- Postwar photo of Hecht (S 171), (former Type XXIII submarine U-2367). An identical sister ship of U-2352.

History

Nazi Germany
- Name: U-2352
- Ordered: 20 September 1944
- Builder: Deutsche Werft AG, Hamburg
- Yard number: 506
- Laid down: 9 October 1944
- Launched: 5 December 1944
- Commissioned: 11 January 1945
- Fate: Scuttled on 5 May 1945

General characteristics
- Class & type: Type XXIII submarine
- Displacement: 234 t (230 long tons) (surfaced); 258 t (254 long tons) (submerged);
- Length: 34.68 m (113 ft 9 in) (o/a); 26.00 m (85 ft 4 in) (p/h);
- Beam: 3.02 m (9 ft 11 in) (o/a); 3.00 m (9 ft 10 in) (p/h);
- Draught: 3.66 m (12 ft)
- Installed power: 575–630 PS (423–463 kW; 567–621 shp) (diesel drive); 580 PS (430 kW; 570 shp) (standard electric drive); 35 PS (26 kW; 35 shp) (silent electric drive);
- Propulsion: 1 × MWM RS134S 6-cylinder diesel engine; 1 × AEG GU4463-8 double-acting electric motor; 1 × BBC CCR188 electric creeping motor;
- Speed: 9.7 knots (18 km/h; 11 mph) (surfaced); 12.5 knots (23 km/h; 14 mph) (submerged);
- Range: 2,600 nautical miles (4,800 km; 3,000 mi) at 8 knots (15 km/h; 9.2 mph) surfaced; 194 nmi (359 km; 223 mi) at 4 knots (7.4 km/h; 4.6 mph) submerged;
- Test depth: 180 m (590 ft)
- Complement: 14–18
- Armament: 2 × 53.3 cm (21 in) bow torpedo tubes; 2 × torpedoes;

Service record
- Part of: 32nd U-boat Flotilla; 11 January – 15 February 1945; 4th U-boat Flotilla; 16 February – 5 May 1945;
- Identification codes: M 50 300
- Commanders: Oblt.z.S. Sigmund Budzyn; 11 January – 5 May 1945;
- Operations: None
- Victories: None

= German submarine U-2352 =

German World War II submarine

German submarine U-2352 was a Type XXIII U-boat of Nazi Germany's Kriegsmarine during World War II. She was ordered on 20 September 1944, and was laid down on 9 October 1944 at Deutsche Werft AG, Hamburg, as yard number 506. She was launched on 5 December 1944 and commissioned under the command of Oberleutnant zur See Sigmund Budzyn on 11 January 1945.

==Design==
Like all Type XXIII U-boats, U-2352 had a displacement of 234 t when at the surface and 258 t while submerged. She had a total length of 34.68 m (o/a), a beam width of 3.02 m (o/a), and a draught depth of3.66 m. The submarine was powered by one MWM six-cylinder RS134S diesel engine providing 575–630 PS, one AEG GU4463-8 double-acting electric motor electric motor providing 580 PS, and one BBC silent running CCR188 electric motor providing 35 PS.

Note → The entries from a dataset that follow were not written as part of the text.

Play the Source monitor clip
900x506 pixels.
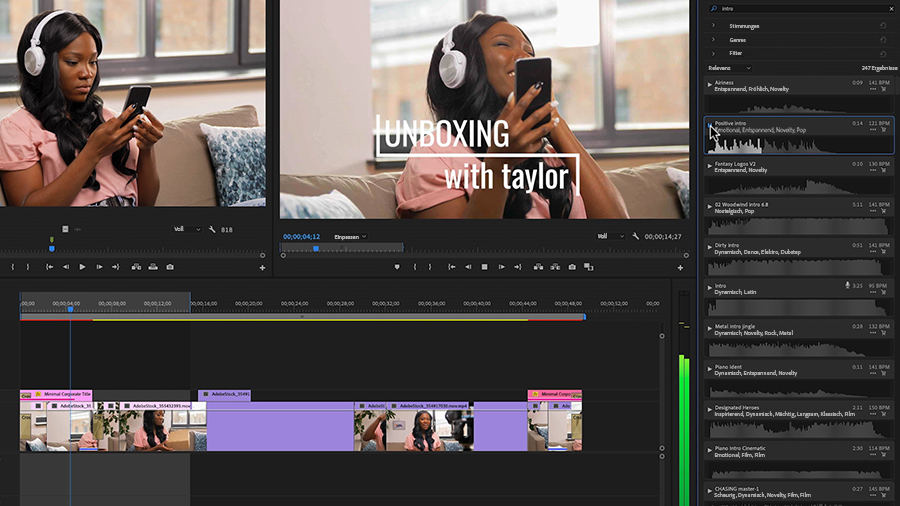[x=82, y=267]
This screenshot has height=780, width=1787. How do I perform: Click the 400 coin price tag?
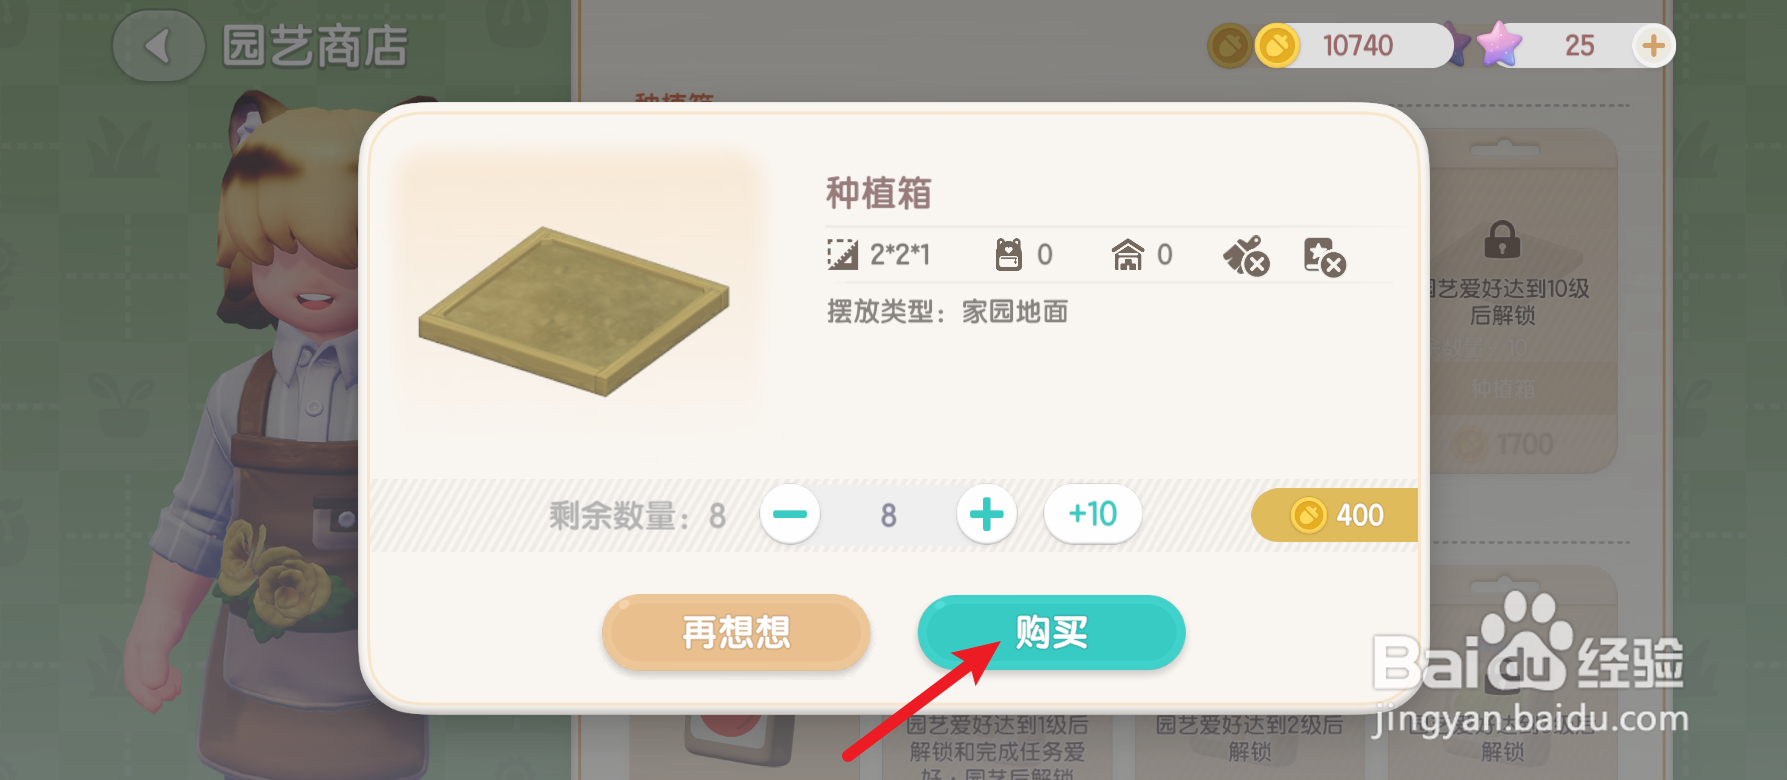click(x=1335, y=515)
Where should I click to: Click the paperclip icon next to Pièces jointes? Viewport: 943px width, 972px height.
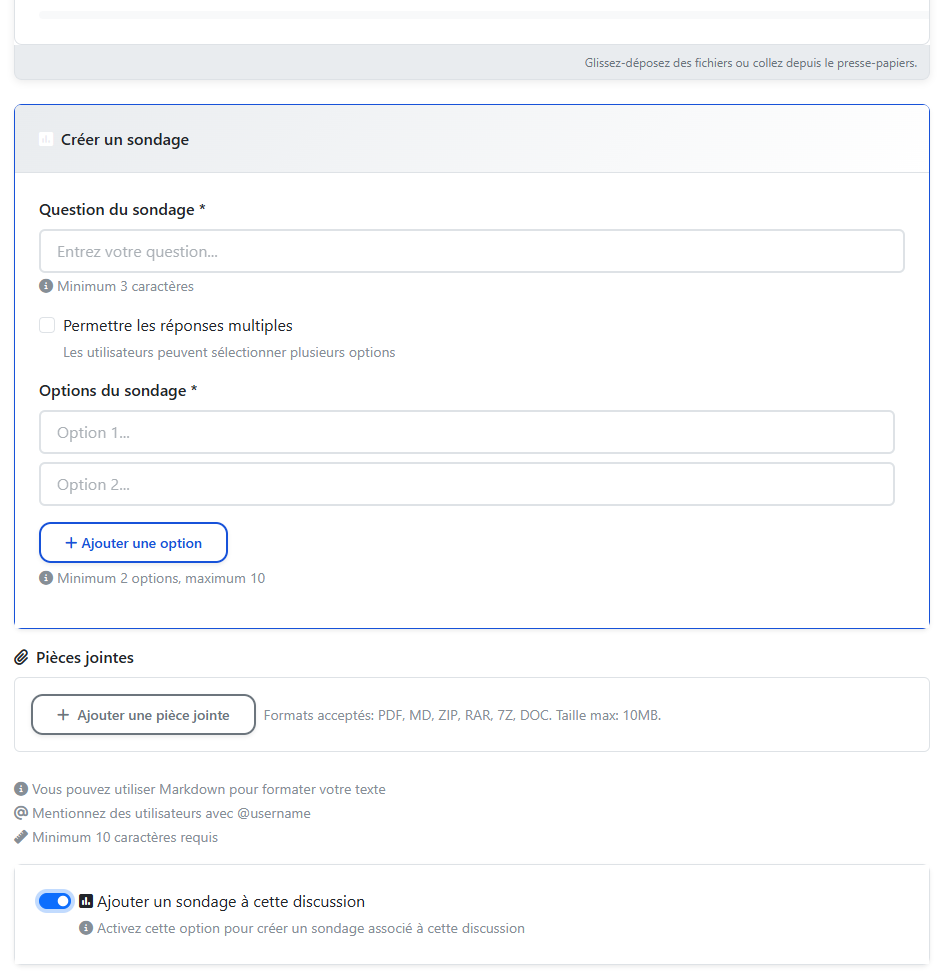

The submarine had a maximum surface speed of 9.7 kn and a submerged speed of 12.5 kn. When submerged, the boat could operate at 4 kn for 194 nmi; when surfaced, she could travel 2600 nmi at 8 kn. U-2352 was fitted with two 53.3 cm torpedo tubes in the bow. She could carry two preloaded torpedoes. The complement was 14 – 18 men. This class of U-boat did not carry a deck gun.

==Service history==
On 5 May 1945, U-2352 was scuttled in the Hørup Hav, southeast of Sønderborg, as part of Operation Regenbogen. The wreck was later raised and broken up.